The Prime Minister of St. Maarten the Honorable Sarah Wescot-Williams highlighted the freedom St. Maarten Ancestors fought for and the common yolk of modern day slavery during her Emancipation Day Address at the Freedom Fighters Roundabout on Monday, July 1st Emancipation Day.


"It must have been an exhilarating moment those 150 years ago when those in bondage were given their freedom. By this time the Transatlantic Slave Trade had existed for close to four centuries and we must use this reality to answer how free are we now as citizens of this land. We need to distinguish the context of the freedom we want to address. Is it from slavery? The definition of slavery basically comes down to the possession of and the control over other human beings against their will. Person forced to work without compensation and being violated and exploited with all of the consequences for his or her dignity as a human being. The respite of the organization Free the Slaves says that there are 27 million people in slavery today. People that are forced to work without pay under threats of violence and being unable to walk away. You can find them in brothels, factories, mines, farm fields, restaurants, construction sites and private homes. Many slaves have been tricked by traffickers who lure vulnerable people with false promises of good jobs and education and some are marched to work at gunpoint and others are trapped by false debts by unscrupulous moneylenders. Slavery is illegal everywhere but it happens nearly everywhere and we must jointly recognize this as we celebrate our freedom.

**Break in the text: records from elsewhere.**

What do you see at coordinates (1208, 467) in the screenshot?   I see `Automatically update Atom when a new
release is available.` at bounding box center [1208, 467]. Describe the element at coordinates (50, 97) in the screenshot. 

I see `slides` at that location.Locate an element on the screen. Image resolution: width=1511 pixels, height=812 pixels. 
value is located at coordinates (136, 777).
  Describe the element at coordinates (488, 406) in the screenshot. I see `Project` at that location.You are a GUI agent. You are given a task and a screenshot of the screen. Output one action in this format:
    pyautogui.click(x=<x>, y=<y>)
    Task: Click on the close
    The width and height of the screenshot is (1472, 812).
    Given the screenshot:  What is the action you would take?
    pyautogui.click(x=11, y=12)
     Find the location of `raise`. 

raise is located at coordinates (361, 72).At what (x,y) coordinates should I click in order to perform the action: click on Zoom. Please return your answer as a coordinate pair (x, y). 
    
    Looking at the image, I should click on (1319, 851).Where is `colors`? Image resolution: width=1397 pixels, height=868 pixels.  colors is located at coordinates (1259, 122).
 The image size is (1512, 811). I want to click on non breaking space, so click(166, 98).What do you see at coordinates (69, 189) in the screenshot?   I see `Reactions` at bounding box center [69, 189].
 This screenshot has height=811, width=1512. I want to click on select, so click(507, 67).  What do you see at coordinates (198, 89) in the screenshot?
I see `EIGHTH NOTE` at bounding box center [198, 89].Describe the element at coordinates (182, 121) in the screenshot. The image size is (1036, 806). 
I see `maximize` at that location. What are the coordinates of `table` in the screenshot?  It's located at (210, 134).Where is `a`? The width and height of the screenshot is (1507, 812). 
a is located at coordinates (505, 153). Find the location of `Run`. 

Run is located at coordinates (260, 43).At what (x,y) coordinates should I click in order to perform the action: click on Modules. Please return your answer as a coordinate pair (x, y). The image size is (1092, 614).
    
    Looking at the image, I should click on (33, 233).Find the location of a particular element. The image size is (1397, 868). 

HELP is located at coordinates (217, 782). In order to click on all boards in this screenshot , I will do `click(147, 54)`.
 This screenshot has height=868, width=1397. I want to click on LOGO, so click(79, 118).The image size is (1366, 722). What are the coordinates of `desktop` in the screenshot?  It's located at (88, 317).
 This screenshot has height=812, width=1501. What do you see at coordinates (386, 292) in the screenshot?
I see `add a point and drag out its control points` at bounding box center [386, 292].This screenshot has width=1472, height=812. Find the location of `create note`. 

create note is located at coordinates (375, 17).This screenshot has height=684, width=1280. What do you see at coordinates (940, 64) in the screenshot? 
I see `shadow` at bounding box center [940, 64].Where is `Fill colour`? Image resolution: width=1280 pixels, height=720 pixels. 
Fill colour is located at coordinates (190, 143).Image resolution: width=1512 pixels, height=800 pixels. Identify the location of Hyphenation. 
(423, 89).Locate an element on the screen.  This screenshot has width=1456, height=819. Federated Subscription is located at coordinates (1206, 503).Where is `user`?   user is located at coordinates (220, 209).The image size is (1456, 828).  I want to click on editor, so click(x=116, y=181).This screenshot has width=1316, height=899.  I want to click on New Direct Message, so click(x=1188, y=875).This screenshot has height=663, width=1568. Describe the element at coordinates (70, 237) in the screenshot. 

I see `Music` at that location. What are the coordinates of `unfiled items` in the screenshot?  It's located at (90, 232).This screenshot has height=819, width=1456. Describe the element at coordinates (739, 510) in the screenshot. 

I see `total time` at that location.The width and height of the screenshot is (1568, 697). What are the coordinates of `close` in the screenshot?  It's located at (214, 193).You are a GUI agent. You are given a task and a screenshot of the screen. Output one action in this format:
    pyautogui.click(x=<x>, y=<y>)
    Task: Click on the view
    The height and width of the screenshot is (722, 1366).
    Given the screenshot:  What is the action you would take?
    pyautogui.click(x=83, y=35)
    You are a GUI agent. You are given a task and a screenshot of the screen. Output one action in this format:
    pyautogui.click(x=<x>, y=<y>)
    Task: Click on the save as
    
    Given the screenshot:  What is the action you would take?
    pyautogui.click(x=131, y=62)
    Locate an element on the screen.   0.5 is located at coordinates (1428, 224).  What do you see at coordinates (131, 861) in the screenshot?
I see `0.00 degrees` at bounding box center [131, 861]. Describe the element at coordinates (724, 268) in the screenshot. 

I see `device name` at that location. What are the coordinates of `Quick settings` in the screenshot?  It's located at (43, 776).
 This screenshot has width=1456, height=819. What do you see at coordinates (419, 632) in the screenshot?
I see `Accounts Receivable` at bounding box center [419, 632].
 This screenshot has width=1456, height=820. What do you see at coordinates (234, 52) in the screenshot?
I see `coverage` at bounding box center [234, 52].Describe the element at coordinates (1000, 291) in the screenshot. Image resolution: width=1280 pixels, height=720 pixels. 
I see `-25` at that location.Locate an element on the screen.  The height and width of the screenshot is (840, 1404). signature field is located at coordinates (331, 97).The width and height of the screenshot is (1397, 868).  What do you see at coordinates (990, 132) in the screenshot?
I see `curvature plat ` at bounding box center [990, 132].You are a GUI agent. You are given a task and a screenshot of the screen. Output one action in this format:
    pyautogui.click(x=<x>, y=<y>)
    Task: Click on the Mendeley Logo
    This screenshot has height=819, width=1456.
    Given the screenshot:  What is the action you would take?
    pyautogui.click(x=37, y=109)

"Today we celebrate the official abolition of slavery in the Dutch territories and of course it is important to stand still by that moment in our History. It must have been a relief to not only those on the Dutch Side, but also to those who fled to the French Side to know that they would be reunited with what have become their families and their communities through bonds and relationships that were formed as a result of their experience of being taken from their land on the West African Continent. We can therefore rightfully argue whether we should celebrate 150 years or 165 years of emancipation.

"If you look beyond the formal abolition and consider emancipation for what that represents we will get closer to the answer of how we are. Emancipation is not dated; it is a process to get from where we are to where we want to go or where we should be as a people. It is based on the premise of all men being equal and we must recognize the stark reality that that is not the case for every human being in the world today. How free are we? In the context of having the ability to chose for ourselves and to make our own choices let us be thankful that none of us take advantage of that freedom by taking away the freedom of others. Let me also remind you of the 27 million reportedly still in slavery today in the modern sense.

"As we celebrate the abolition of slavery today in our land let us also recognize that as a young country we have joined the International Community in guarding against practices of modern day slavery and human rights transgressions in all forms.

"We need to use the strength of our ancestral roots that were rooted up elsewhere and were planted involuntarily in this soil to ensure that we continuously are free from the yolk of oppression and domination.

"What have we done with our freedom, freedom for those who have fought before us? Are we faithful to the legacy they have let behind? All that we are today is because of all those who fought, perished and triumphed for our freedom. We are free enough to decide what we will do with the legacy given to us and to chart our course as a country. Free to appreciate that our freedom must be guarded and cherished.

"We should be proud of who we are and who we have become. Proud of our Nation St. Maarten and we should appreciate more the turns and twists of our world and of our island St. Maarten that shape us, unites us and strengthen us. We are the present of that reality and every year we should measure how we can use that inheritance to move our Sweet St. Maarten Land in the words of our national logo Semper Pro Gradiens: Always Forward. God Bless St. Maarten and God Bless the People that call it home," concluded the Prime Minister.